Later in the meeting perhaps it was made more clear why no one wanted to see the letter. Perhaps it was because in spite of their earlier silence and lack of concern when asked if they knew about it, not one, but three members of council sheepishly admitted in some form … that indeed they did see the letter.
Of course that admission had to come only after a resident who does more research on municipal matters than any elected official reminded them publicly he indeed had sent everyone of them the letter in the afternoon.  The visiting councilman also told them their highly paid attorney for regionalization had received the letter from the state. If they had not seen him, if that were true, shouldn’t then have wondered why their attorney didn’t think it was important enough to tell them?
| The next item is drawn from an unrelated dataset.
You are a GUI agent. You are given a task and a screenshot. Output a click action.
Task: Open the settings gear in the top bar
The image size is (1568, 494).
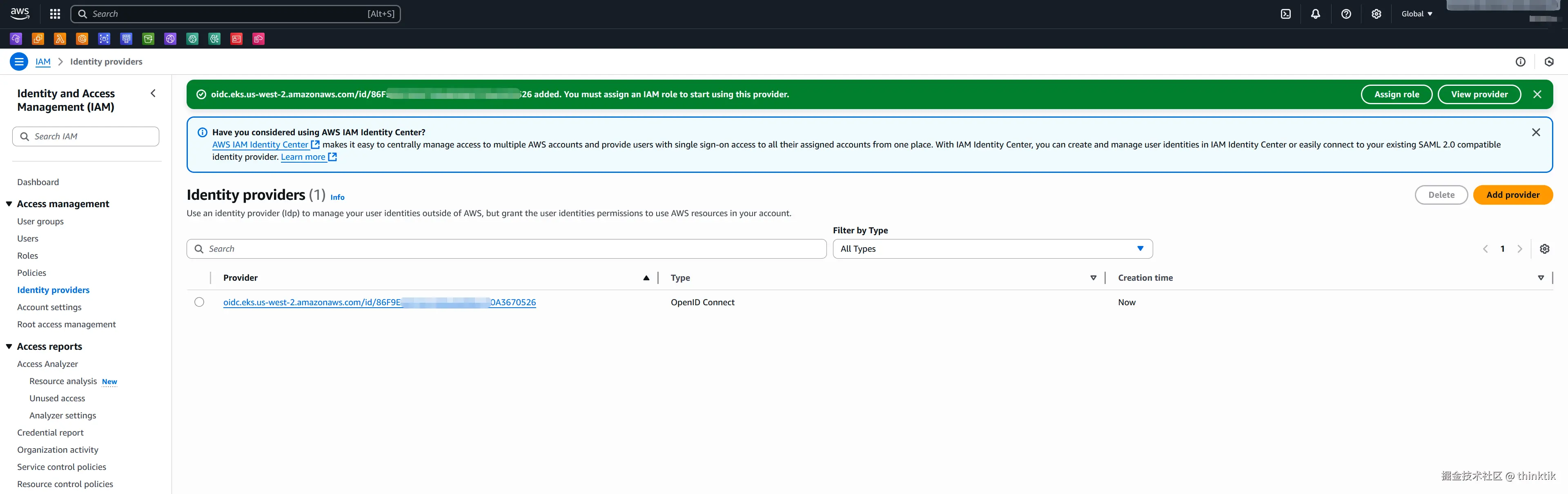[x=1376, y=14]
But matters got worse throughout the meeting. During one incident, when there was a medical emergency that briefly halted borough business, the audio on ZOOM was immediately shut down.  The approximate two dozen persons listening  to the meeting could see the governing body chatting among themselves, but had no idea what happened to the person with the emergency. No idea. Quick action to turn off audio, but don’t dare let those on ZOOM people know as much as those in the audience.
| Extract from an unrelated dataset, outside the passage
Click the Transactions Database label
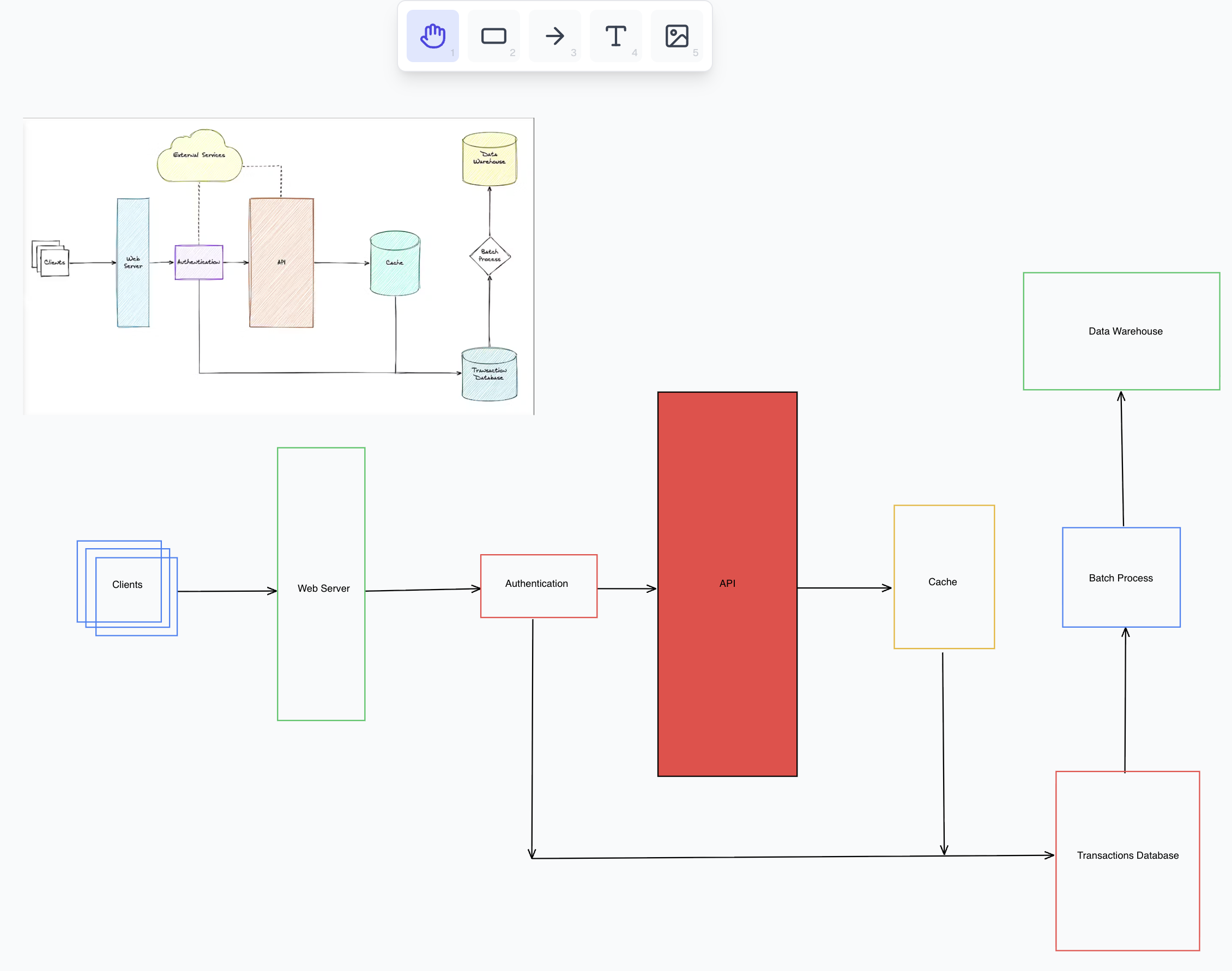Viewport: 1232px width, 971px height. (x=1127, y=855)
Yet minutes after that, a former councilman spoke to the council about his own concerns, again with how regionalization was being handled. As he finished speaking and walked back to his seat, the audience, both in person and on ZOOM, could hear a man yelling out “Bull S**t” One council member, apparently paying more attention to the back of the room then the person then addressing Council, yelled out “Scott! Scott!” in an apparent call to have the Chief of Police come into the room. The Chief of course did respond, came into the room, could see nothing untoward was happening and saw no need to take any action. He  told everyone to stop, and walked back into the adjacent room to continue to listen to the meeting.
Again, the lack of respect for the people they represent was evident once again. The public had just learned their actions in the past finally prompted the attorney to meet with council and decide that yes indeed, residents and anybody else could ask questions at a meeting. But council members themselves don’t bother to respond to e-mails sent to them more than a month before. A fairly new resident of the borough, eloquent, calm, well-spoken and obviously very fond of his new hometown, explained he had to come to the meeting since he never got any acknowledgement they received his letter. One councilman finally admitted yes he got the letter, but he didn’t see any question in it, so he didn’t respond. But there was a question in it, the new resident said.  And it did get answered during the meeting.
Why do residents have to fight, have to repeat their requests, have to appear in person before they get any recognition from the people the elect to run their town?
Even when it came to comparatively smaller ways to make the town look more beautiful, gain more acclaim for being so wonderful and so much more, council members don’t seem to give a darn. When the one councilwoman who did go to the trouble of creating a wildlife sanctuary at her home expressed her pride and enthusiasm  and said she was getting her neighbors to do the same, there was not a council member among them who even said it was a great idea and they were going to do the same.
And that would be an action that isn’t even controversial.